**Texto citado**

━━━━━━━━━━

12 de Agosto de 2018


Os media, em Portugal, abocanham os incêndios florestais com um misto de voyeurismo e de instinto assassino. Os demorados planos de labaredas recortadas num céu escuro e os grandes planos de caras sofredoras e queixosas alternam com uma retórica antigovernamental onde é difícil distinguir entre erros causados pela ignorância e manipulações intencionais puras e duras. Lembro que a manipulação não é, necessariamente, sinónimo de mentira. Pode-se distorcer totalmente a percepção do público através de técnicas de extrapolação, amplificação desproporcionada e indução de conclusões a partir de uma reconstrução da realidade que ignora factos determinantes.
As contradições nas coberturas dos incêndios são acentuadas pelo trabalho sério de muitos repórteres, cuja experiência, conhecimento e objectividade contrastam com as más práticas dominantes. (JAG)

Durante os incêndios, somos bombardeados com as inevitáveis referências aos eucaliptos, à reordenação da floresta, ao caos no comando, etc. Este é o cenário a que estamos habituados, ano após ano. 

Mas, pergunto eu agora, que fazem no intervalo dos incêndios os preocupados media? Fazem o seguimento da temporada de fogos, tentando descobrir se alguma coisa mudou, se alguém beneficiou com o desastre, se estão a ser recriadas condições favoráveis à repetição de grandes incêndios? Promovem discussões de especialistas que contribuam para a mudança do paradigma actual?

━━━━━━━━━━

**Pedido 1**
Enumere as técnicas que, segundo o texto citado, permitem distorcer totalmente a percepção do público.
**Pedido 2**
Reescreva o trecho do texto citado entre "As contradições nas" e "do paradigma actual?", inclusive, trocando "repórteres" por "jornalistas".
A listagem não tem qualquer papel nesta atividade.

━━━━━━━━━━

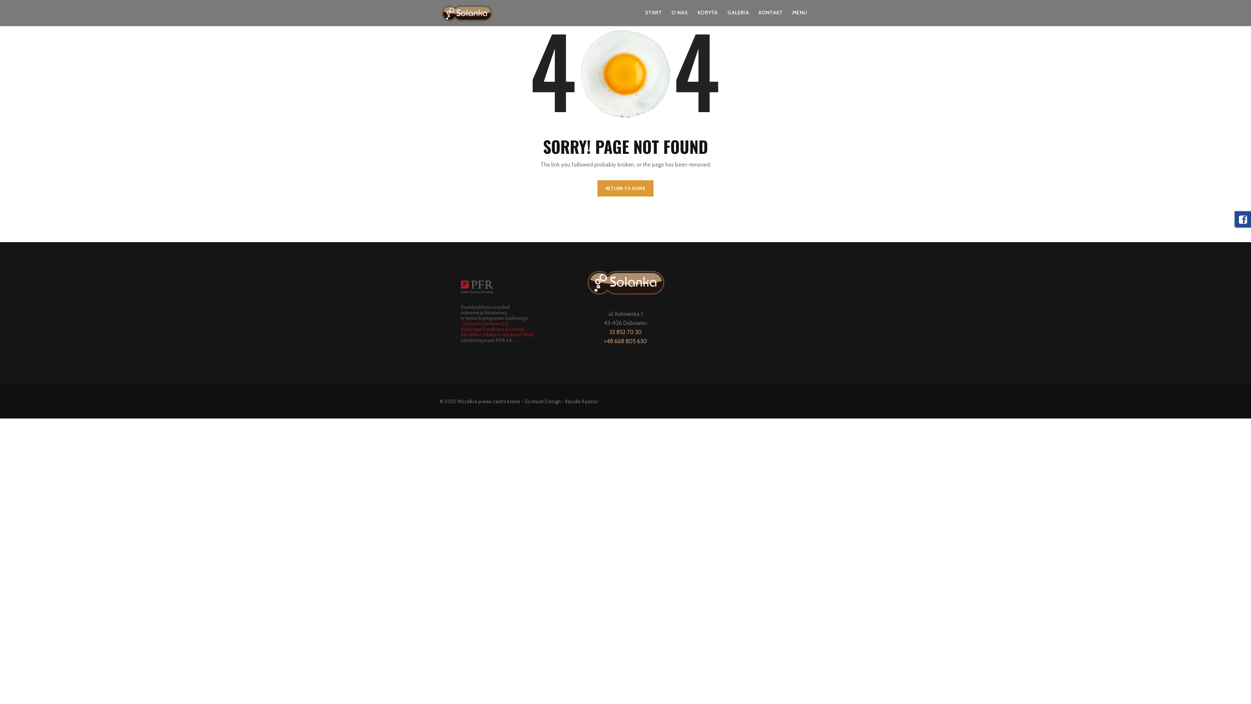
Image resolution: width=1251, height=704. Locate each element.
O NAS (679, 12)
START (653, 12)
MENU (799, 12)
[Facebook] (1243, 219)
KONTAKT (771, 12)
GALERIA (738, 12)
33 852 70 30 (625, 332)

━━━━━━━━━━

**Resposta 1**
- extrapolação
- amplificação desproporcionada
- indução de conclusões a partir de uma reconstrução da realidade que ignora factos determinantes

**Resposta 2**
As contradições nas coberturas dos incêndios são acentuadas pelo trabalho sério de muitos jornalistas, cuja experiência, conhecimento e objectividade contrastam com as más práticas dominantes. (JAG)

Durante os incêndios, somos bombardeados com as inevitáveis referências aos eucaliptos, à reordenação da floresta, ao caos no comando, etc. Este é o cenário a que estamos habituados, ano após ano. 

Mas, pergunto eu agora, que fazem no intervalo dos incêndios os preocupados media? Fazem o seguimento da temporada de fogos, tentando descobrir se alguma coisa mudou, se alguém beneficiou com o desastre, se estão a ser recriadas condições favoráveis à repetição de grandes incêndios? Promovem discussões de especialistas que contribuam para a mudança do paradigma actual?